Brisket laughed and ran and ran and laughed.  He reached the river at Selfoss and Etwas whipped him again and on he ran with a wry expression in his eyes.  He ran a circle around Keri├░ crater and Etwas whipped him again with that solitary quirt of Brisket's own hair.  He galloped on with grit until he dove into the geyser pool at Strokkur.

The geyser blew Etwas thirty feet in the air and she floated down in a water droplet until she landed beside the panting horse whose own expression was painted in sweet relief.

And ever since then it has been common knowledge among Icelandic horses that the smallest things are the most exhausting.

The Elf, the lazy Duck and the Golden Fish

Once upon a time, Etwas the Elf was running through the forest of tall grass, under the canopies of clover and around the stems of tall flowers when she came to the edge of a little pond.
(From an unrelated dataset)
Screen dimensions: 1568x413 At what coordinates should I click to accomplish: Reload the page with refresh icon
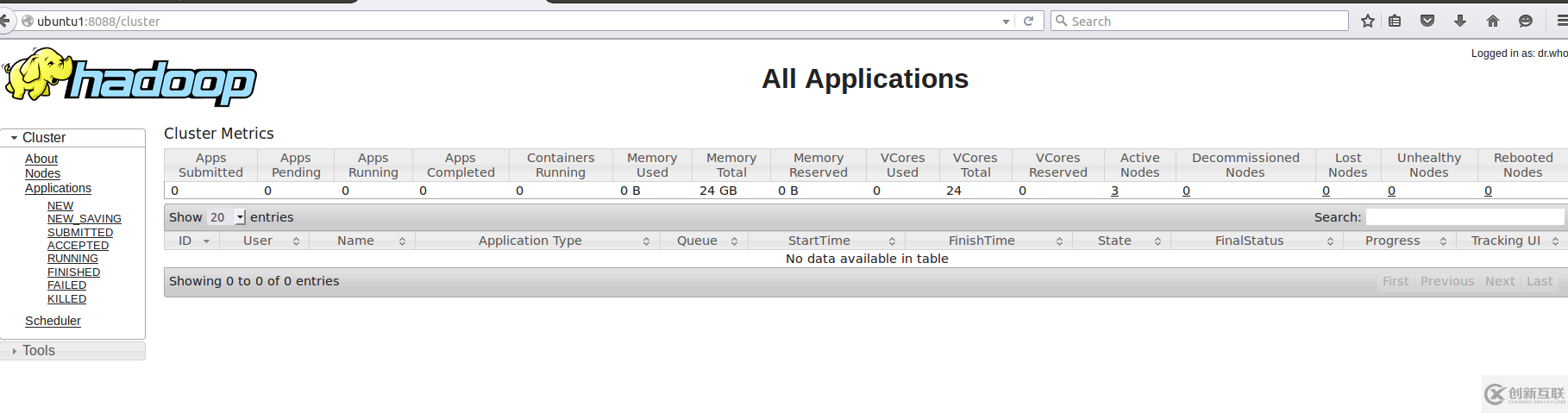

To us it was a little pond, but Etwas named it the Great Ducky Sea because there, near the close shore, a duck was floating on the surface.

"Howdy, Mr. Duck!" Etwas called.

The duck slowly looked around but did not speak.

Etwas proclaimed it a "Good day for catching some fish!"

The duck slowly nodded its beak.

"Here," offered the little Elf in the green pants and shirt. "I'll help!."  She braided some grass into a fishing line and tied it on one end to a piece of dried straw she'd found.  One the other end she fashioned a little hook from a whale's tooth she'd found a few days earlier while idly digging a tunnel from her mushroom house to the next flower.  She baited the hook with a shiny grain of soil and cast into the Great Ducky Sea.

She watched eagerly and the duck watched placidly.  Before long the braids of grass moved and not long after that a golden fish broke the surface of the water and and flipped into the air before diving back down.

"I'd sure like to snag that fish," Etwas said to the duck, who nodded languidly.  She cast her line again and this time felt a tug.  She pulled on the dried straw in her hand and out popped the golden fish with the hook in its mouth.  It broke the water and flopped in the air landing on the duck's beak.  The duck was startled and looked up, flinging the golden fish even higher into the air.  Soon the fish was at a height where she tugged once again on the line and Etwas swung the piece of straw in circles.  The fish picked up speed as it circled the elf and finally let go of the hook so that it soared across the pond.

"Oh, thank you, Etwas," called the golden lady fish.  "All my life I've watched the ducks on the surface and wished to fly like them!"

And ever since then, the elves near the Great Ducky Sea have said that "A lazy fisherman makes golden dreams come true."